What the exercise asks:
Nothing but the lines from the start of the entries through the line containing "Given: Expand the" should appear in the answer, each given exactly.

Top of Given records

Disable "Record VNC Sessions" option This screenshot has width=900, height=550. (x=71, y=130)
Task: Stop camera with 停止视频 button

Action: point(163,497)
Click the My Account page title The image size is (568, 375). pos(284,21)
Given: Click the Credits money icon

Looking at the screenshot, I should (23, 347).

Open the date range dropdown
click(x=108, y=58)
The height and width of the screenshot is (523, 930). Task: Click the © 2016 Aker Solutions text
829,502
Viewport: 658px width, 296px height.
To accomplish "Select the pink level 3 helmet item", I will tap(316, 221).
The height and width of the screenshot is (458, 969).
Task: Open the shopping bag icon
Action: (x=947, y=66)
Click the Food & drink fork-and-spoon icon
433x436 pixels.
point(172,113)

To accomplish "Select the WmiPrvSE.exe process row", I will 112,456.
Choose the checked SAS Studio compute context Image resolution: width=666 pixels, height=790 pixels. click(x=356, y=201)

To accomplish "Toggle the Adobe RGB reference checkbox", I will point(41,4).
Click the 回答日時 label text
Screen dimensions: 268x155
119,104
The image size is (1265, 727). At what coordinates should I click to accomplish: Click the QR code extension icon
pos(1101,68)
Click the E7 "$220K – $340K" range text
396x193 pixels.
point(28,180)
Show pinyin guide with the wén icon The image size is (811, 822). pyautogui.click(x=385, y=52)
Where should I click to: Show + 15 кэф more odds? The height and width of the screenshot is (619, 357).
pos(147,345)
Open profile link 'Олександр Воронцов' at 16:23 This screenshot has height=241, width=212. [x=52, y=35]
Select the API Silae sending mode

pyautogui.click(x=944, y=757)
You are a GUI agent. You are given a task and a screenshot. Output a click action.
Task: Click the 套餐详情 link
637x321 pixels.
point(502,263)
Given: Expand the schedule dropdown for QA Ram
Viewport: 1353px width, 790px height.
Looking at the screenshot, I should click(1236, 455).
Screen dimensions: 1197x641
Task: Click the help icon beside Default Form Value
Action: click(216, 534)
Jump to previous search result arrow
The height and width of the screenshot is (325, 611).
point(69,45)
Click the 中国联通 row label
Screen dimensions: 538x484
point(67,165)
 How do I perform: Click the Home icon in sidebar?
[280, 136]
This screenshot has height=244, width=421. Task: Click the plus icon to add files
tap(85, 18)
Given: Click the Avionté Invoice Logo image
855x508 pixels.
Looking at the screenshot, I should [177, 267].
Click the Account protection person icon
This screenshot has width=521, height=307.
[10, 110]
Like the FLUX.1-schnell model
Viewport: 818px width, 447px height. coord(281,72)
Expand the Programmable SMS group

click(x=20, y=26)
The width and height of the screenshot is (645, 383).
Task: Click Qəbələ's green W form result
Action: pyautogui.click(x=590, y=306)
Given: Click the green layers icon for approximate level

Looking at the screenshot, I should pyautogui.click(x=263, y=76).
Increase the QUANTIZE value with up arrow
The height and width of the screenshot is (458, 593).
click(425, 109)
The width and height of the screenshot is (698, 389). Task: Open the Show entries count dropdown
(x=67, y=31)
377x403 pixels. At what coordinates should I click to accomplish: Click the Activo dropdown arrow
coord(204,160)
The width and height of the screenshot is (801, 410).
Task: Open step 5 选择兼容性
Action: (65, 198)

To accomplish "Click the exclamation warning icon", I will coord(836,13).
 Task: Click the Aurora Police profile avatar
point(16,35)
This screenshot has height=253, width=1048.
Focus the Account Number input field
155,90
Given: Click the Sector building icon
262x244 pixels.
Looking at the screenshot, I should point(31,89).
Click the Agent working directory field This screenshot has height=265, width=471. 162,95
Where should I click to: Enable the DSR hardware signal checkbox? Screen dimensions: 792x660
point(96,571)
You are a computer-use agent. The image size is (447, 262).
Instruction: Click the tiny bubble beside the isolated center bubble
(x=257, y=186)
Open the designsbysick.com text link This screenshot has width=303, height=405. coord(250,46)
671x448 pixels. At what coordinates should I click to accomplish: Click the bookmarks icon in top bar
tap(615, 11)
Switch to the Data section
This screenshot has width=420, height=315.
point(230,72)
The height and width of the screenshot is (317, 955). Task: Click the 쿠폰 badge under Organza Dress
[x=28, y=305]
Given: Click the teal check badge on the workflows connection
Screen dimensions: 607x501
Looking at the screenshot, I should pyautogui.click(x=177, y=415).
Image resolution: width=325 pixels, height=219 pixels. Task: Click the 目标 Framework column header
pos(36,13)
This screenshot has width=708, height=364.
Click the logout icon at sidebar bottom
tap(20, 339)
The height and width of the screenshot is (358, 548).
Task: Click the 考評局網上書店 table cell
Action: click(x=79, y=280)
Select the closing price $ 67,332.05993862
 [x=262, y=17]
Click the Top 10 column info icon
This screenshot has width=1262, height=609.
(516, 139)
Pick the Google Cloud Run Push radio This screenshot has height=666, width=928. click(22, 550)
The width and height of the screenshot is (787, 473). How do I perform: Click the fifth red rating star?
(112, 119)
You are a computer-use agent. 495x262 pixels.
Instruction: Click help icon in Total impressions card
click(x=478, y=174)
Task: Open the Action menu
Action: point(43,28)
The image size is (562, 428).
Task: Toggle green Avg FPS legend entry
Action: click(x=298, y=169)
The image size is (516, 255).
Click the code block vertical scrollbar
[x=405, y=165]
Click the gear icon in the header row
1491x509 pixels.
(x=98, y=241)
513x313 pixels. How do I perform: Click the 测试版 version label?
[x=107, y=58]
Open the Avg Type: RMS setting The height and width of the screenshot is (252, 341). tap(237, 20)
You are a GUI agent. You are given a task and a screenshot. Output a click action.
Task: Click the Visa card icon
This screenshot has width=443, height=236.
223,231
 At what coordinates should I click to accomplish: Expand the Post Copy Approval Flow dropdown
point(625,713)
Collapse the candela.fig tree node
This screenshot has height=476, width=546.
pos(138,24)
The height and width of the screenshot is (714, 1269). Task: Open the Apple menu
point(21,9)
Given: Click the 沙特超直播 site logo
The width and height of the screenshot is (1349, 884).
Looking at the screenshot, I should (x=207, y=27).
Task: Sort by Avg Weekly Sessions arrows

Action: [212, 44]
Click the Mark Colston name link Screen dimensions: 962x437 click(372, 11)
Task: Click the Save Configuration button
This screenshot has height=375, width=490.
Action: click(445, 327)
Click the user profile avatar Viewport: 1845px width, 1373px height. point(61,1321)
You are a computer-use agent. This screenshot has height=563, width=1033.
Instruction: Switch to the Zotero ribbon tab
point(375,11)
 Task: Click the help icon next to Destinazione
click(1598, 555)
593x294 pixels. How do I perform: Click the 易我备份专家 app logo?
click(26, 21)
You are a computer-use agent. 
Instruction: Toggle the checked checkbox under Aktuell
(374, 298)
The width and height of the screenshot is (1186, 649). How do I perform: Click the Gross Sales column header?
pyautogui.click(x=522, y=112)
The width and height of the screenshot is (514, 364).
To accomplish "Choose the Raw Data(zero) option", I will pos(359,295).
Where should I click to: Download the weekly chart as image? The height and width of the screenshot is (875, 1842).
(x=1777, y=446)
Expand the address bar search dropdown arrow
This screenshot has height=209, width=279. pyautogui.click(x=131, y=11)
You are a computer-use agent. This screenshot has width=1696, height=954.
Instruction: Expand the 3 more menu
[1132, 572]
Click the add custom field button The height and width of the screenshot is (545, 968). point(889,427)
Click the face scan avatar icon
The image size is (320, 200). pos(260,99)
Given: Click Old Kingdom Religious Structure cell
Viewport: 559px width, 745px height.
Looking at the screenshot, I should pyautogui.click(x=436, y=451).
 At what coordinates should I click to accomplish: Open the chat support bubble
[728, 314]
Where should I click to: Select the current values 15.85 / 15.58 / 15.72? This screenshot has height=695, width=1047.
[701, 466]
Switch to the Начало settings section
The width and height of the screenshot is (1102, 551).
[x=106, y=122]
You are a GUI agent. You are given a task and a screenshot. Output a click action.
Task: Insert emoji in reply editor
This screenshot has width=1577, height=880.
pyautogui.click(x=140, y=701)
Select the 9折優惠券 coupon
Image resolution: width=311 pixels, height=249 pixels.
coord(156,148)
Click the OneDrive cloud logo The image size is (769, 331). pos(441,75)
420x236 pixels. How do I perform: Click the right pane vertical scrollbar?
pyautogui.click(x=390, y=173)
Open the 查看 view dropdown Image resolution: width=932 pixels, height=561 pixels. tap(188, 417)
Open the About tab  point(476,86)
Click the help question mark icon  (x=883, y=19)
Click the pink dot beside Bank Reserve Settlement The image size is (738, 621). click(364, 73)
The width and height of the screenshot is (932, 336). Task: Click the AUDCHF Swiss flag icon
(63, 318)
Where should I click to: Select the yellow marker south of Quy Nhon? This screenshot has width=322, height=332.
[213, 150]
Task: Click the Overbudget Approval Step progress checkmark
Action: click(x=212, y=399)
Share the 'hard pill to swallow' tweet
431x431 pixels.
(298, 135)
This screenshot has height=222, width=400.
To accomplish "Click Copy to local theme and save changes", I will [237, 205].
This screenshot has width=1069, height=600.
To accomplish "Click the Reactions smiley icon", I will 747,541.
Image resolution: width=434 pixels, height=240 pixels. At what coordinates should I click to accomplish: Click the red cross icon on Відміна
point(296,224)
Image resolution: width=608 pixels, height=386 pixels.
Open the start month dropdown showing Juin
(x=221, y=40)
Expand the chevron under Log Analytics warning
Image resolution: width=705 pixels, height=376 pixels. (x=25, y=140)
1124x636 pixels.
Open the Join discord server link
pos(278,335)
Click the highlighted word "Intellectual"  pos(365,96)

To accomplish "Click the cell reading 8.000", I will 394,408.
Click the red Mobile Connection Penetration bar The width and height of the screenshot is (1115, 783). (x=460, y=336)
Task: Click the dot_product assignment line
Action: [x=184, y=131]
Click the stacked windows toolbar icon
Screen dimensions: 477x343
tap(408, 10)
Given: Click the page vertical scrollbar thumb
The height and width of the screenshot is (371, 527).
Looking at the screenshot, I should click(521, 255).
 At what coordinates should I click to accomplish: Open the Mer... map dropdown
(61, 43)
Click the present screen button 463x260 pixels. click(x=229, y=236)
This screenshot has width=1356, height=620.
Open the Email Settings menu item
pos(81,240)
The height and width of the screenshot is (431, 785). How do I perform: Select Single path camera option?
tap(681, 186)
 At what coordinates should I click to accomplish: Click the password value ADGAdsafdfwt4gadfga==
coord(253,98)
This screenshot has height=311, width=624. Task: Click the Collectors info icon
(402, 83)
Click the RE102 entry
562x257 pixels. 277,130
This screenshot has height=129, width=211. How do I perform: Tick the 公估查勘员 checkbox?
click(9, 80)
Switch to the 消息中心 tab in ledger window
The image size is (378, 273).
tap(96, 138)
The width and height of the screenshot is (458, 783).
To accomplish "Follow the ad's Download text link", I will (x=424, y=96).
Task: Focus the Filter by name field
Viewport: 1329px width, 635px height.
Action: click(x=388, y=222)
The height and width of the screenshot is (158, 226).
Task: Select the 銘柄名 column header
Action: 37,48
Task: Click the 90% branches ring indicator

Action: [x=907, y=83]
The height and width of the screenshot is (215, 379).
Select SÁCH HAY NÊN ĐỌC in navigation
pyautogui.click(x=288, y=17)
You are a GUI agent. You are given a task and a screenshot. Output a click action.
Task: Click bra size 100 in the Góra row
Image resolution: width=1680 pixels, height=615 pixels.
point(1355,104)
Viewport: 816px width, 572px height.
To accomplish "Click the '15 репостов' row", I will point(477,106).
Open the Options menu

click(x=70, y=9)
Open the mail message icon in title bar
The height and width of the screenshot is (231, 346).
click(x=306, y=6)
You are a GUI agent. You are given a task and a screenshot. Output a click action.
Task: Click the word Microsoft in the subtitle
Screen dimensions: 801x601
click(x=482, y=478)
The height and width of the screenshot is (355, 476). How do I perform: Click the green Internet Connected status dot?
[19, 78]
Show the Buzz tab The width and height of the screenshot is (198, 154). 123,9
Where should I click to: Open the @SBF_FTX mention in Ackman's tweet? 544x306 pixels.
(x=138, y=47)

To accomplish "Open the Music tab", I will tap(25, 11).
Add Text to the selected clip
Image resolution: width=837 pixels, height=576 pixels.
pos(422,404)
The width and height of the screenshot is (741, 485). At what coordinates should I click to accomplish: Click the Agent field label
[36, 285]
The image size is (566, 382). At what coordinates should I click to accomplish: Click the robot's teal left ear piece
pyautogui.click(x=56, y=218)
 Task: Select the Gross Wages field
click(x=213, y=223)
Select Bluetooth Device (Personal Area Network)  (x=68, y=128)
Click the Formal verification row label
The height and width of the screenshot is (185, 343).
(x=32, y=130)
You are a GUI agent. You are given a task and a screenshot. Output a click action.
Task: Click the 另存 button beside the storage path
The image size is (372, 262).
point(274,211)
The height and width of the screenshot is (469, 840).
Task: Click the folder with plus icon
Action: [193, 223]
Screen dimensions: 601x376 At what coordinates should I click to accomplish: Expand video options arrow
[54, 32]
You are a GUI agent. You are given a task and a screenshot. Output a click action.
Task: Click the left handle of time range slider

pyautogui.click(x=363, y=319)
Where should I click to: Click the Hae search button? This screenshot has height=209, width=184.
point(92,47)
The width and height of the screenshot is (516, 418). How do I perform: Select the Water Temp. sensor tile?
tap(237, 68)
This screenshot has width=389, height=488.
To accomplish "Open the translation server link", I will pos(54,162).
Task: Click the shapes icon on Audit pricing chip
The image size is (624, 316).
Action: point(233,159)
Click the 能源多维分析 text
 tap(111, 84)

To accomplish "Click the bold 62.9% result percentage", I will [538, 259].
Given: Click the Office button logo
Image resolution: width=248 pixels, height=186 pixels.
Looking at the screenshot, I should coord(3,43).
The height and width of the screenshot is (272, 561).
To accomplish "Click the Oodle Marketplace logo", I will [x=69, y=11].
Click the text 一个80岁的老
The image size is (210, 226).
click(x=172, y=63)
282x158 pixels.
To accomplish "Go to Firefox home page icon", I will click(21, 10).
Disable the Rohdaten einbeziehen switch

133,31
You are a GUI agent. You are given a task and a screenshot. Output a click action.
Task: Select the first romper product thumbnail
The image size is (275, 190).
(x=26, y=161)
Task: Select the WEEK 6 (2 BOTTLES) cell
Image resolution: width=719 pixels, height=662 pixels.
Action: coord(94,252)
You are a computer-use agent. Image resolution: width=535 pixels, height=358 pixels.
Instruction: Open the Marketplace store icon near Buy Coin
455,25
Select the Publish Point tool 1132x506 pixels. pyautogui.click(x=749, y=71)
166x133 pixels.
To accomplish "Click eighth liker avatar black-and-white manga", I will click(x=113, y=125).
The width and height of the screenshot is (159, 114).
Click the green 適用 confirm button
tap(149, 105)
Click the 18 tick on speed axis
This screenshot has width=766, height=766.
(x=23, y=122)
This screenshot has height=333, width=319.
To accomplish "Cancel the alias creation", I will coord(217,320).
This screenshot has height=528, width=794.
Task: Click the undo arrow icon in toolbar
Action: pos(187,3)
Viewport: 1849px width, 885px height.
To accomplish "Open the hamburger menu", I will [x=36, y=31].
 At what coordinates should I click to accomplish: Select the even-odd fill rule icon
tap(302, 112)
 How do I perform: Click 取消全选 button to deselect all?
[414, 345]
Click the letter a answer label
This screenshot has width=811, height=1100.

Bottom of Given records

Written answer:
Disable "Record VNC Sessions" option This screenshot has width=900, height=550. (x=71, y=130)
Task: Stop camera with 停止视频 button

Action: point(163,497)
Click the My Account page title The image size is (568, 375). pos(284,21)
Given: Click the Credits money icon

Looking at the screenshot, I should (23, 347).

Open the date range dropdown
click(x=108, y=58)
The height and width of the screenshot is (523, 930). Task: Click the © 2016 Aker Solutions text
829,502
Viewport: 658px width, 296px height.
To accomplish "Select the pink level 3 helmet item", I will tap(316, 221).
The height and width of the screenshot is (458, 969).
Task: Open the shopping bag icon
Action: (x=947, y=66)
Click the Food & drink fork-and-spoon icon
433x436 pixels.
point(172,113)

To accomplish "Select the WmiPrvSE.exe process row", I will 112,456.
Choose the checked SAS Studio compute context Image resolution: width=666 pixels, height=790 pixels. click(x=356, y=201)

To accomplish "Toggle the Adobe RGB reference checkbox", I will point(41,4).
Click the 回答日時 label text
Screen dimensions: 268x155
119,104
The image size is (1265, 727). At what coordinates should I click to accomplish: Click the QR code extension icon
pos(1101,68)
Click the E7 "$220K – $340K" range text
396x193 pixels.
point(28,180)
Show pinyin guide with the wén icon The image size is (811, 822). pyautogui.click(x=385, y=52)
Where should I click to: Show + 15 кэф more odds? The height and width of the screenshot is (619, 357).
pos(147,345)
Open profile link 'Олександр Воронцов' at 16:23 This screenshot has height=241, width=212. [x=52, y=35]
Select the API Silae sending mode

pyautogui.click(x=944, y=757)
You are a GUI agent. You are given a task and a screenshot. Output a click action.
Task: Click the 套餐详情 link
637x321 pixels.
point(502,263)
Given: Expand the schedule dropdown for QA Ram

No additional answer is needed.